Maybe we could operate on the original PDF document itself, using it as the template and modifying it with the Aspose PDF API.

We investigated further, but there was one point that we don’t understand: We didn’t manage to find out how GetObjectById() works. What ID does it expect? In the debugger, inspecting an Aspose.Pdf.Document, there’s no ID to be found.

In order to operate on an existing Aspose PDF document, we need to identify entities, right?

Could this approach be promising?

Thank you again,

Eckhard Zucker


#5

@eckhardzucker

Thanks for sharing more details.

We would like to share with you that old XML Schema was based upon Aspose.Pdf.Generator model which has been obsolete and replaced with Aspose.Pdf DOM model. Recent XML to PDF conversion feature follows new XML Schema structure and element sequence. You may further check “Generate PDF from XML” article(s) in API documentation for information in this regard.
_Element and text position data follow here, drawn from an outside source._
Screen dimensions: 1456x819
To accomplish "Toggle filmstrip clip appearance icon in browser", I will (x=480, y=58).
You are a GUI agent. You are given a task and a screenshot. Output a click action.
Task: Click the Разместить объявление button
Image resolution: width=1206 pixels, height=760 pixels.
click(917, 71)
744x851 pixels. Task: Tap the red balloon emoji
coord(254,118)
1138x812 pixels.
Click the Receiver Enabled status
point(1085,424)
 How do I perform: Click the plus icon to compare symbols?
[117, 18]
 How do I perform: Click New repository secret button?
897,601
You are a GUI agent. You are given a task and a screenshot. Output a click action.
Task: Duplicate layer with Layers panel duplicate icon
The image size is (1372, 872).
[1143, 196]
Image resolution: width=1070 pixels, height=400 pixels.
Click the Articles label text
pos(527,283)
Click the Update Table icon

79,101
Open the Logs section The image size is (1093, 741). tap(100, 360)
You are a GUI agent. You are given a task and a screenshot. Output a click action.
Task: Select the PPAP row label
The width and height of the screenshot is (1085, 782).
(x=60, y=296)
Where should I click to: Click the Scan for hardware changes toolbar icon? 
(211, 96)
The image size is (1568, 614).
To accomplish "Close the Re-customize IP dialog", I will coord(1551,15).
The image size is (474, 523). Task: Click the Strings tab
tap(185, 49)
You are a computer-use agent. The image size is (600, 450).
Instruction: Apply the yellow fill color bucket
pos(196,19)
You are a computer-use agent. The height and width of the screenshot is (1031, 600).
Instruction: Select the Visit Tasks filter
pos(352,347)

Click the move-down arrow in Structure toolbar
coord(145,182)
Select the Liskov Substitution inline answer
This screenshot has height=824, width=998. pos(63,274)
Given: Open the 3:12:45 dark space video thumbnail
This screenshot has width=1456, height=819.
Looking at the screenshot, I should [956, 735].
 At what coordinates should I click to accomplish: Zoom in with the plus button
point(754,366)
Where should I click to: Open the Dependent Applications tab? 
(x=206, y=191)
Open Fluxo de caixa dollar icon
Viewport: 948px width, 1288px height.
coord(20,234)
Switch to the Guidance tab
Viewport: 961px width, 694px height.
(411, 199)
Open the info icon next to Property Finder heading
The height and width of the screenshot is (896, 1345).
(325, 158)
We have logged investigation tickets as PDFNET-45737 and PDFNET-45735 in our issue tracking system for further investigation about SaveXml() and Tagged PDF Exception respectively.

I am afraid currently API can convert PDF to XML only based on MobiXml standards. However, we have logged a feature request as PDFNET-45736 in our issue tracking system for implementation of required feature.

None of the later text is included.